In two accounts Red Horse described an “officer” wearing a buckskin coat and a wide-brimmed hat. He said he, and numerous other Indians, believed this was the bravest man they ever fought. He stated the man rode a horse with four white feet.
However, in both accounts Red Horse places the man at the camp’s south end, early in the battle when Reno attacked and retreated. Red Horse said of the man, “He alone saved his command a number of times in the retreat.” This matches the account of Captain Thomas French.
Captain French’s Account
French later wrote in a personal letter, “I don’t wonder that Red Horse thought me a spirit from the bad place. . .” He went on to state that in Reno’s retreat alone he had shot eight pursuers and had seen them fall from their ponies.

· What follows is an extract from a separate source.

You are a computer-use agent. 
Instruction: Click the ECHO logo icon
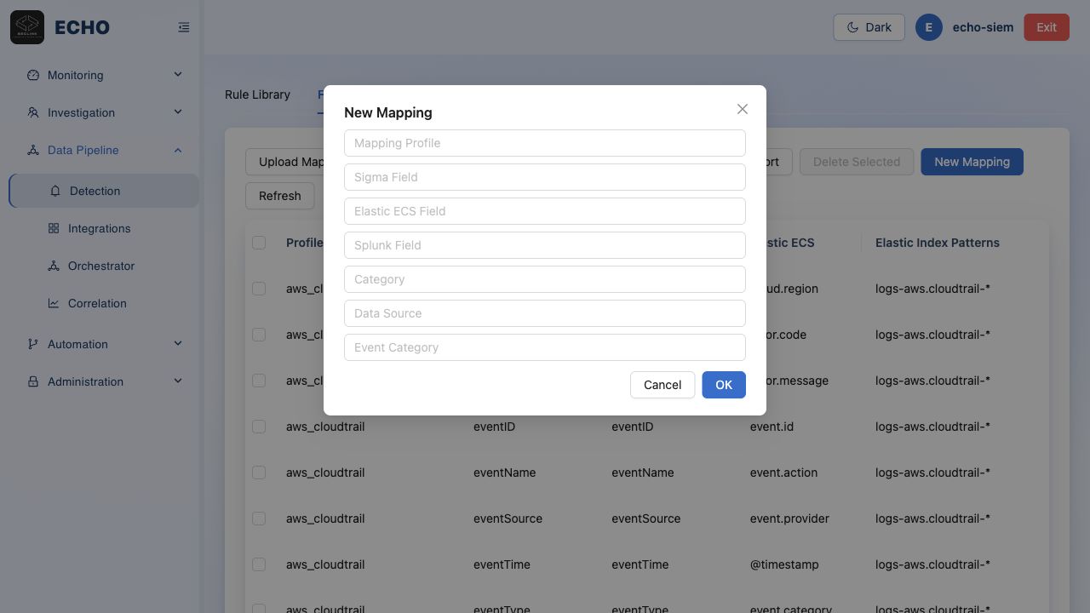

In his letter French had questioned Reno’s retreat. He stated, “And when all had gone for safety was when I sought death – and tried to fight the battle alone . . . If one man could hold back seven or eight hundred, what might not a hundred and twenty have done . . .” French also hinted, not-so-subtly, that it had crossed his mind he should have shot Reno.
Who Wore Buckskin?
French might have worn buckskin that day, but at least eight men in Custer’s command had done so also. Multiple witnesses, including trumpeter John Martin, stated Custer had not worn his buckskin coat that day but wore a blue-gray flannel shirt. Others in Reno’s command might have worn buckskin, including Lonesome Charley Reynolds, another possible candidate for “bravest” honors.
Eye witnesses seem not to have recorded the actual death of Reynolds, but it is known he remained behind Reno’s wild retreat. It appears Reynolds was abandoned. The scout’s horse is not described either. Regardless, accounts indicate Reynolds was “unhorsed” at some point. Spent cartridges around his body showed he had fought fiercely to the end.
Reynolds may have used his horse, or another dead mount, as a barricade. Accounts do indicate he was seen deliberately fighting a “rear-guard” action singlehandedly. Red Horse may have referred to Reynolds.
Long Black Hair and a Big Moustache
A photo of French shows thick dark hair and a very large moustache. However, that description seems to belong to the brave man described by Two Moon on Custer’s battlefield. French was with Reno. Wooden Leg described his possible last man to die as having long black hair and a stubbly beard, with a moustache bigger than the beard.
Bear in mind the 7th Cavalry had been campaigned more than five weeks before the Little Bighorn battle. Some may have shaved, but not frequently. Many who appear trimmed and clean-cut in prior photos may have had longer hair and stubbly beards by then. Even Reynolds, who was described by Libby Custer as unusually clean-cut for a scout, might well have fit that description.
Mysteries surround the Little Bighorn fight. They always will. One that remains is who that bravest soldier might have been. Others include the question why Myles Keogh, like Adolph Metzger 10 years prior, was not mutilated at the Little Bighorn.